Cells were transiently transfected with pcDNA3.1 expressing empty
vector or TβRIII. After a 24-h transfection, a scratch wound was
applied using a pipette tip, and a baseline image was obtained.
Scratch wound closure was monitored over a 24 h period. The healing
of the wounds through cell migration was quantified by measuring
the wound distance.
Transwell migration assay
Transwell migration and invasion assay were
performed using the 24-well cell culture inserts without Matrigel
and Matrigel invasion chambers (8-µm pore; BD Biosciences),
respectively. Briefly, 5×104 cells were resuspended in
250 µl serum-free RPMI-1640 and added into the inserts. A
total of 500 µl DMEM with 10% FBS was added to the lower
chamber. After allowing cells to migrate for 4 h or invasion for 22
h, cells on the upper surface of the membrane were removed using a
cotton swab, and the membranes were fixed with methanol and stained
with crystal violet. The number of migrating or invading cells was
determined by averaging cell counts from nine randomly selected
×100 fields.
Immunohistochemistry (IHC)
Serial sections (5–6-µm thick) were made from
paraffin-embedded tissue blocks and mounted on silane-coated glass
slides (Matsunami Glass, Osaka, Japan). One section from each
tissue block was stained with hematoxylin and eosin (H&E), and
the others were used for IHC. IHC staining was performed using the
standard streptavidin-biotin-peroxidase complex method. Briefly,
paraffin sections of ACC tissues were deparaffinized, blocked with
10% normal goat serum for 10 min, and incubated with anti-TβRIII
overnight at 4°C. The tissue section was then incubated with
biotinylated goat anti-rabbit immunoglobulin at a concentration of
1:75 at 37°C for 30 min. The status of TβRIII expression was
assessed by two independent investigators without prior knowledge
of the clinicopathological data.
Statistical analysis
The results are expressed as the mean ± standard
deviation (SD). Statistical significance was evaluated using the
unpaired Student's t-test. A p-value <0.05 was considered
statistically significant.
Results
Tumor characteristics
Table I summarizes
the clinical attributes of the patients, who provided the 12 ACC
tumor samples. All the tumors had arisen sporadically. Of these, 8
occurred in men, and the median age at the time of presentation was
61 years (range, 48–77 years). Tumors arose at the following sites:
submandibular gland (7 tumors), parotid gland (3 tumors), and
tongue (2 tumors). The tumors were classified as follows based on
morphologic subtype: combined tubular and cribriform (8 tumors),
cribriform (2 tumors), combined tubular and solid (2 tumors).
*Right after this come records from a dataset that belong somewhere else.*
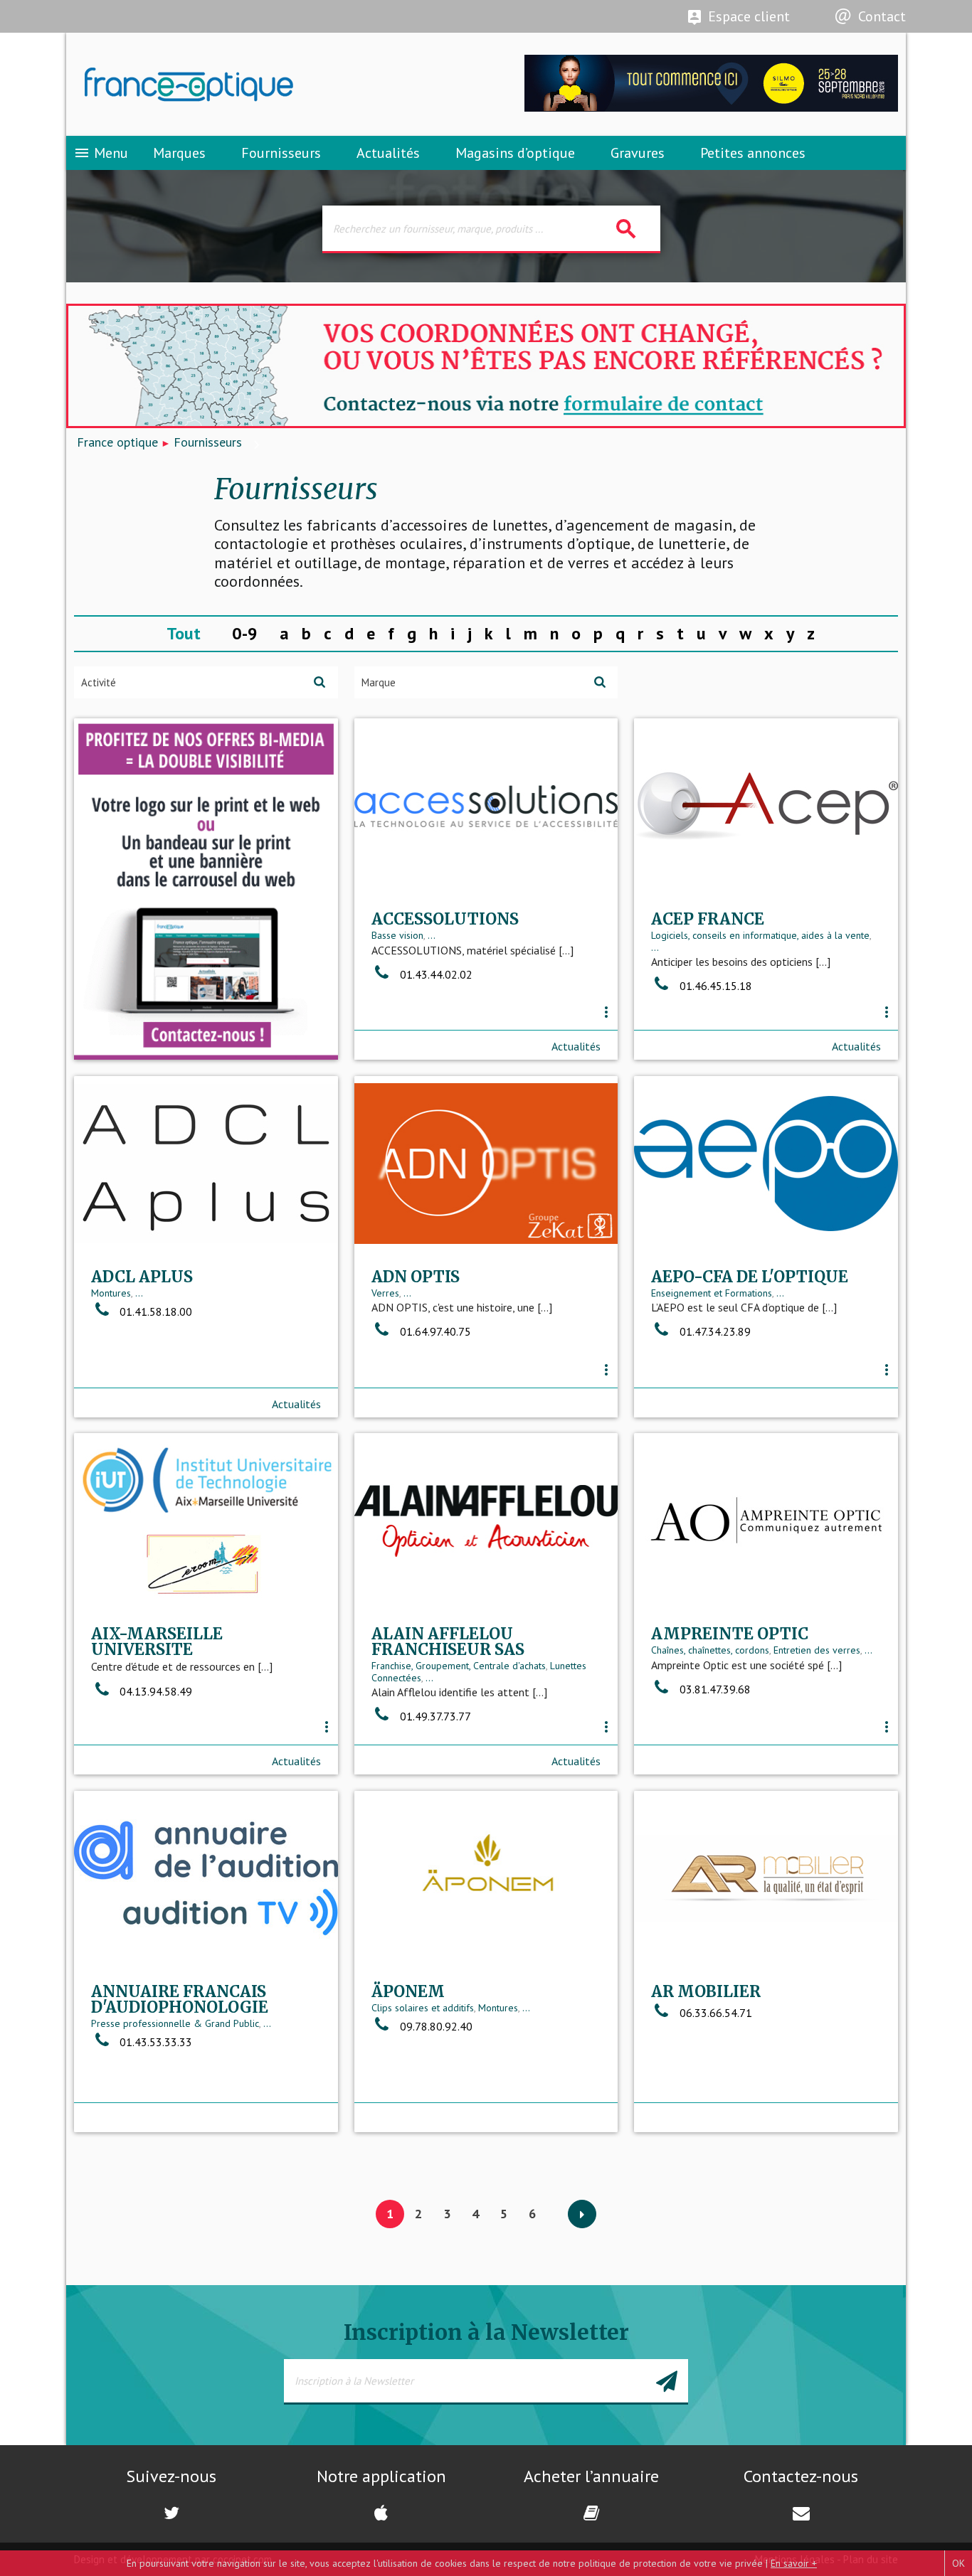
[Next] (582, 2214)
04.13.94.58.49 (156, 1691)
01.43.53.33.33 (156, 2042)
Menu (100, 153)
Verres (385, 1293)
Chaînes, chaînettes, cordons (710, 1650)
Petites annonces (752, 153)
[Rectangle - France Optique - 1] (206, 889)
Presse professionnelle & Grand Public (175, 2023)
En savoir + (794, 2563)
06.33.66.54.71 (716, 2013)
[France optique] (276, 85)
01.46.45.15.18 (716, 986)
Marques (179, 153)
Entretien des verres (816, 1650)
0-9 (245, 633)
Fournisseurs (281, 153)
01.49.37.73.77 (435, 1716)
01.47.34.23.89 (715, 1331)
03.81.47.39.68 (715, 1689)
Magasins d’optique (515, 153)
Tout (184, 633)
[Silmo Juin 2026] (711, 108)
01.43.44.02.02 (436, 974)
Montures (111, 1293)
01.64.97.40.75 (435, 1331)
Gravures (638, 153)
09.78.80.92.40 (436, 2026)
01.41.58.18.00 (156, 1311)
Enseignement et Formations (711, 1293)
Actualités (388, 153)
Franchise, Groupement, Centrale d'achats (458, 1665)
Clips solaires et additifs (422, 2007)
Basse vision (397, 935)
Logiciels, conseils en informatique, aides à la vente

 | Table IClinicopathological features of ACC
samples. |
Table I
Clinicopathological features of ACC
samples.
| Case | Gender | Age (years) | Tumor location | Histological
type |
|---|
| 1 | M | 74 | Submandibular
gland | Tubular +
cribriform |
| 2 | M | 69 | Submandibular
gland | Tubular +
cribriform |
| 3 | F | 57 | Parotid gland | Tubular +
cribriform |
| 4 | F | 77 | Submandibular
gland | Tubular +
cribriform |
| 5 | M | 63 | Tongue | Cribriform |
| 6 | M | 51 | Parotid gland | Tubular +
solid |
| 7 | M | 48 | Parotid gland | Tubular +
solid |
| 8 | F | 66 | Tongue | Cribriform |
| 9 | M | 54 | Submandibular
gland | Tubular +
cribriform |
| 10 | F | 66 | Submandibular
gland | Tubular +
cribriform |
| 11 | M | 59 | Submandibular
gland | Tubular +
cribriform |
| 12 | M | 49 | Submandibular
gland | Tubular +
cribriform |
Decreased TβRIII expression in human
adenoid cystic carcinoma
Loss or reduced expression of TβRIII has been
demonstrated in multiple human cancers. To confirm the expression
of TβRIII in human adenoid cystic carcinoma, we performed IHC
analysis for TβRIII expression in matched normal human salivary
glands and adenoid cystic carcinoma specimens. Representative
samples are shown in Fig. 1A.
H&E staining showed that adenoid cystic carcinoma exhibited
cribriform architecture with pseudocystic spaces filled with
eosiniphilic coagulum. IHC showed moderate to strong TβRIII
expression in normal salivary glands and negative TβRIII expression
in ACC specimens. We also examined the expression of TβRIII in
matched normal human salivary glands and adenoid cystic carcinoma
specimens. Lower levels of TβRIII protein were observed in human
adenoid cystic carcinoma specimens (Fig. 1B). These results suggest that TβRIII
expression is significantly decreased in adenoid cystic carcinoma,
with loss of TβRIII expression correlating with adenoid cystic
carcinoma progression.
TβRIII overexpression suppresses the
viability of ACC-M cells
To validate the positive functional involvement of
TβRIII in adenoid cystic carcinoma, we transfected ACC-M cells with
a plasmid encoding the constitutively active TβRIII. Successful
transfection of TβRIII was verified by our data shown in Fig. 2A. Western blot analysis showed that
the TβRIII protein level was increased in a concentration-dependent
manner in cells treated with 0.5 and 1 µg/ml of TβRIII
plasmid DNA (Fig. 2A). Cell
viability was determined by MTT assay. Fig. 2B shows that the viability of ACC-M
cells transfected with 0.5 or 1 µg/ml TβRIII plasmid was
reduced dose-dependently.
TβRIII overexpression induces apoptosis
in ACC-M cells
TGF-β signaling pathway induces programmed cell
death in a variety of cell types. To determine the effects of
TβRIII overexpression on ACC-M cell apoptosis, we used electron
microscopy and flow cytometry to confirm the apoptotic changes.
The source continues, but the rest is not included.